Asylum Research MFP-3D SA Atomic Force Microscope
This commercially available atomic force microscope in located in PSBN 4624E and allows for fast and reliable imaging with nanometer resolution. The MFP-3D (shown below) and corresponding software allow for a variety of imaging modes such as contact, AC mode, and FM mode and is useful for both soft and hard materials.
Using a closed fluid cell (A) with an internal heating stage we can precisely control the temperature and relative humidity of the sample which allows for the swelling and thermal rearrangement of polymeric samples to be probed. Our lab also possesses a conductive ORCA cantilever holder which allows for conductive imaging and electrical and electrochemical characterization of samples at the nanometer scale. Our specially designed nano fuel cell (B) can be placed inside of the closed fluid cell and allows for conductive AFM of ionomers such as Nafion® under fuel cell operating conditions.
Scribner 850C compact Fuel Cell Test Station
This fuel cell test station allows us to characterize the electrochemical performance of fuel cells in house. This Station can operate at up to 100C, gas humidifiers and a back pressure module allow for the humidity, pressure and composition of reactant gases to be controlled precisely.
Princeton Applied Research (BioLogic) VSP model potentiostat
This potentiostat allows for a variety of electrochemical characterization techniques such as cyclic voltammetry and chronoamperometry with very high current and voltage resolution. In tandem with different electrodes and deposition cells it allows for electrochemical deposition of platinum and other metals onto catalytic supports of interest.

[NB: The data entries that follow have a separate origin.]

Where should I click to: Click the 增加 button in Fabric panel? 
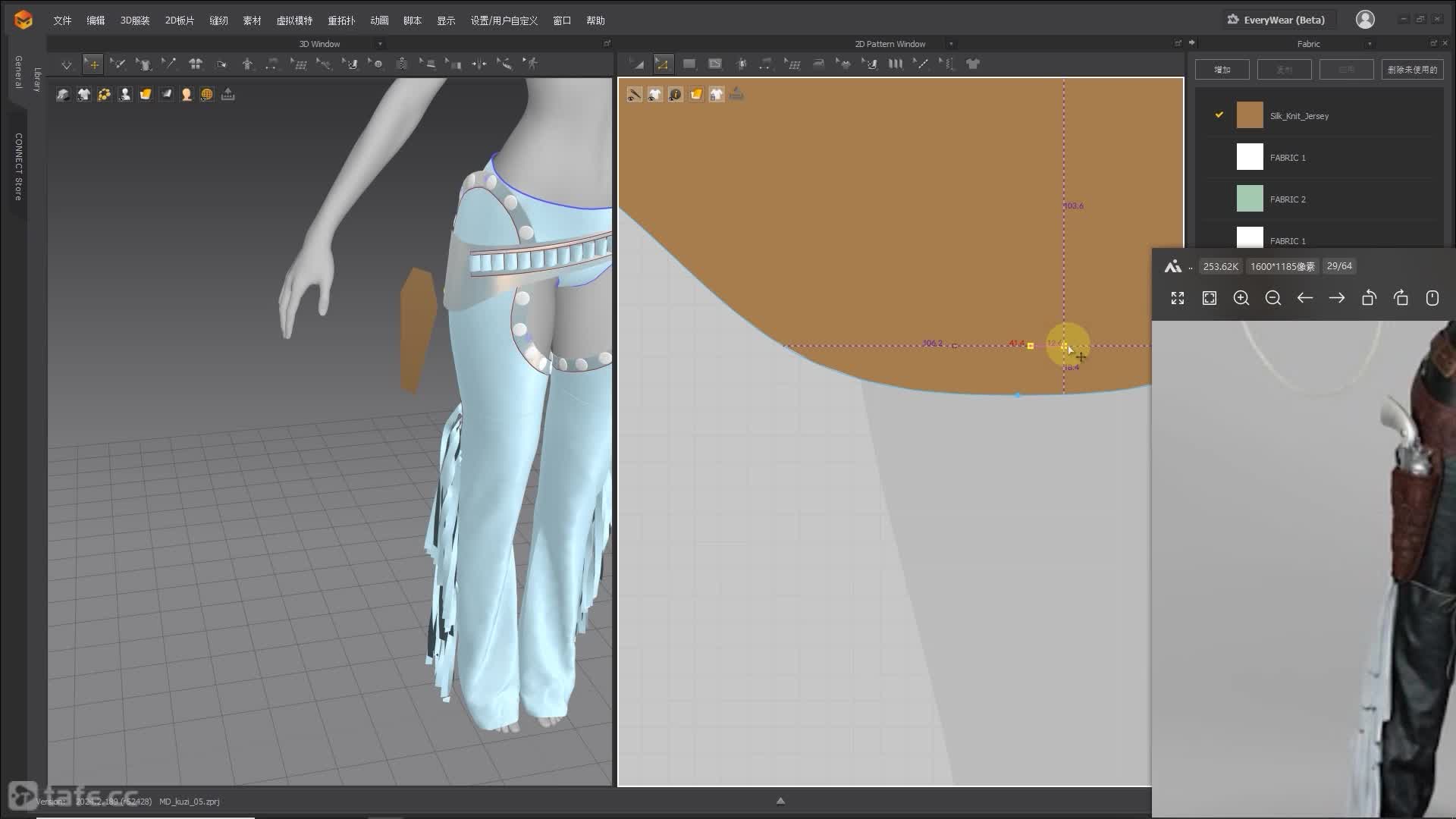pos(1222,70)
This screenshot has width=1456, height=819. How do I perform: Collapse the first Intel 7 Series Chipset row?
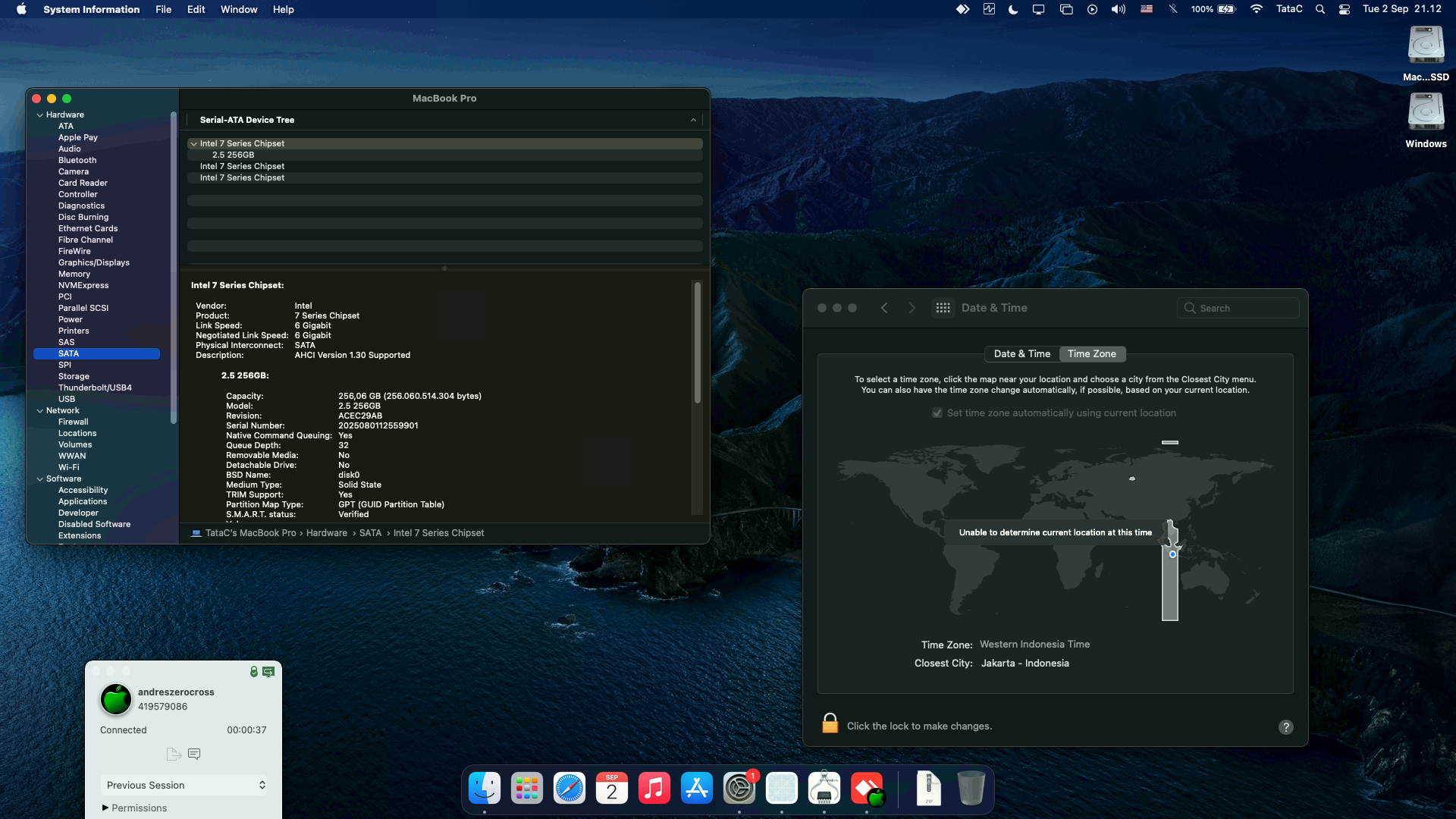(194, 143)
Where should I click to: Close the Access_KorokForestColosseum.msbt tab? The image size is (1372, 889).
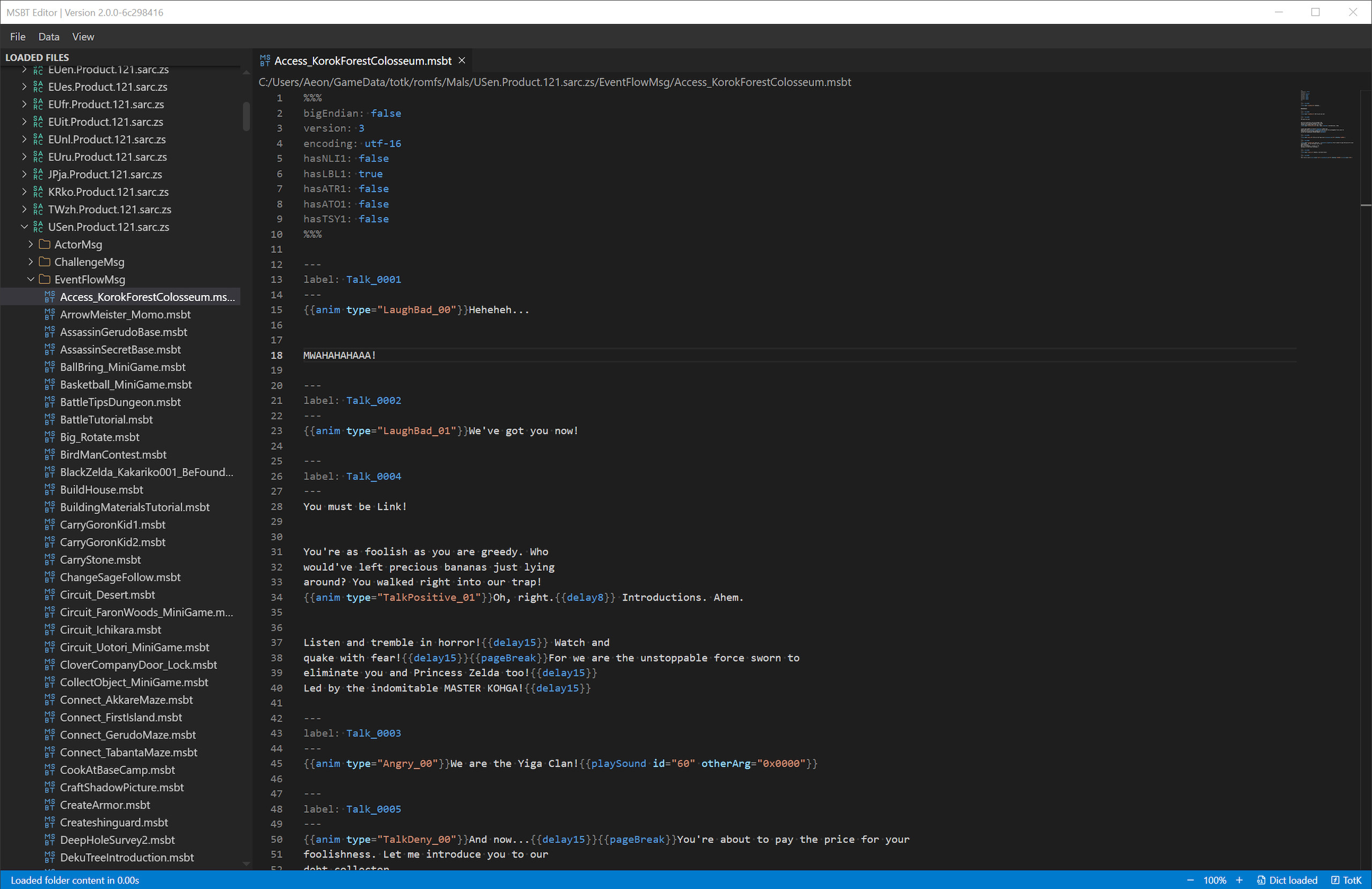[x=461, y=60]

Laser Scanning Confocal Microscope
Laser Scanning Confocal Microscopy is a technique which utilizes a combination of pinhole optics and a high numerical aperture lens to focus a laser beam to a small area in order to achieve optical resolution which far exceeds that of traditional light microscopy. In our set-up the laser beam path is held stationary while the sample is raster scanned in order to obtain an image. Our home-built LSCM is used to analyze thin films as well as to do single molecule spectroscopy of conjugated oligomers. By swapping out for a variety of different scan heads, a range of scan sizes can be acheived. Furthermore, by utilizing a home built vacuum scan head, systems can be probed under a variety of ambient conditions. In the past, this instrumentation has also been applied by the Buratto group to probe a variety of systems including porous silicon, silver nanoparticles, and polyelectrolyte films.